4. Explore ways to make your relationship more secure, stable, and organized. Routines and structure work best for those who have ADHD. Certain things that can help a ADHD relationship are things like keeping a shared calendar of important events, appointments, and tasks.

A weekly relationship check-in is also a great practice to have to help prioritize and maintain the romantic relationship.

5. Communicate regularly. Having open and honest communication can help both partners understand each other’s needs and concerns. It’s important to express feelings, frustrations and needs in a respectful way. This can also be a good place to set clear expectations: “I may forget to do that and it doesn’t mean I don’t love you. I’d love ideas though on how I can do that."

This can also be a place for the ADHD partner to assure the non-ADHD partner that the symptoms of their ADHD aren’t a reflection of how they feel about them.

6. Make sure your ADHD is manageable and get professional help if that’s feasible. For most people with ADHD, professional help is required to help manage their symptoms. If your ADHD isn’t manageable or is proving to be detrimental to your work, relationships, etc., it may be time to talk with a qualified healthcare professional, such as a psychiatrist or psychologist, who can accurately treat ADHD.

Treatment for ADHD typically includes a combination of medication and therapy. Medications, such as stimulants, can help to improve attention and reduce impulsivity and hyperactivity. Therapy, such as cognitive-behavioral therapy, can help individuals learn strategies for managing their symptoms, improving their organization and time management, and building better relationships.

7. Try to live a healthy lifestyle. A healthy lifestyle can help to reduce symptoms of ADHD and improve overall well-being. ADHD symptoms can be exacerbated by sleep deprivation, so it’s important to make sure you’re getting enough sleep each night. Additionally, regular exercise can help to improve attention and reduce impulsivity and hyperactivity.

Eating a diet that is high in sugar and processed foods can worsen ADHD symptoms, so it’s important to focus on eating a diet that is rich in fruits, vegetables, lean proteins, and whole grains. Stress can also exacerbate symptoms, so it’s important to find healthy ways to manage stress, such as through exercise, meditation, or yoga.

8. Do different physical activities together. Physical activities can be a helpful way to reduce symptoms of ADHD. Exercise can help to improve attention and reduce impulsivity and hyperactivity. Engaging in physical activities together can be a fun way to get moving and improve symptoms at the same time. You could also pair it with your weekly relationship check-in.

9. Balance having togetherness and apartness, aka having boundaries. Having time together is important for building and maintaining connections and intimacy.

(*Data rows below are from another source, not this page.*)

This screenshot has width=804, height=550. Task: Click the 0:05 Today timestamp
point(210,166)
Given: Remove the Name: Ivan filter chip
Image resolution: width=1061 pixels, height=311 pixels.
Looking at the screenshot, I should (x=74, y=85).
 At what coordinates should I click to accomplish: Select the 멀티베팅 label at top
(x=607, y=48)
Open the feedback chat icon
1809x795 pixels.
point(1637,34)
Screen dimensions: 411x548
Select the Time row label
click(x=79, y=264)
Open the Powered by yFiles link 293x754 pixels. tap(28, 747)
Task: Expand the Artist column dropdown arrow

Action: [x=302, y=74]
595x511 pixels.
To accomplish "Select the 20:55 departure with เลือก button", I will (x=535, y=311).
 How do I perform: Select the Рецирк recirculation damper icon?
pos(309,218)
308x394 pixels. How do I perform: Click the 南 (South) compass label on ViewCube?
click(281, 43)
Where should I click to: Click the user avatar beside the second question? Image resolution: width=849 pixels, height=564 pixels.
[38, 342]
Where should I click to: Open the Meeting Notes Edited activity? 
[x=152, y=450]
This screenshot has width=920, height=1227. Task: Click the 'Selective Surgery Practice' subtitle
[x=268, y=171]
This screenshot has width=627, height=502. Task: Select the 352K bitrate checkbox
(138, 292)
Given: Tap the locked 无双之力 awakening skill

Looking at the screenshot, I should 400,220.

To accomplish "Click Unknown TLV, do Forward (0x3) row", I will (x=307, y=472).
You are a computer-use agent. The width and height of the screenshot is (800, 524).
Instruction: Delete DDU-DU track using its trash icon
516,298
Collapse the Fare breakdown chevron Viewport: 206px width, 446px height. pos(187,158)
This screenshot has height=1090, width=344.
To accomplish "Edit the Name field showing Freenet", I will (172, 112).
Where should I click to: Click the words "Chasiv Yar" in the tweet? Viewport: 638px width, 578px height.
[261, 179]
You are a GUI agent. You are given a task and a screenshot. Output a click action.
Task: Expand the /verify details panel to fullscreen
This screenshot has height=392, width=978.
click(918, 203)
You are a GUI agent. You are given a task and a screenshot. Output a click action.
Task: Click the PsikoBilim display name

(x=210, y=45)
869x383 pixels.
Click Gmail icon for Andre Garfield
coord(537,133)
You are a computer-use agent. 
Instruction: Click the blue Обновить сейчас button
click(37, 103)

However, people with ADHD may struggle with feeling overwhelmed or overstimulated in social situations, and may need more alone time to recharge. It’s important to understand and respect your partner’s need for alone time and to find a balance that works for both of you.

Having alone time can also be important for maintaining individuality and personal growth. People with ADHD may struggle with impulsivity, which can make it difficult to focus on their own goals and interests. Being apart can be a great time for the both of you to pursue your own passions and interests.

ADHD can have a significant impact on a romantic relationship, but it doesn’t have to ruin it. As long as both of you educate yourselves about how ADHD can affect your relationship and set boundaries and communicate effectively, you can prevent an unhealthy cycle from developing or continuing. With understanding and communication, you can improve your relationship and make it a healthy and fulfilling one.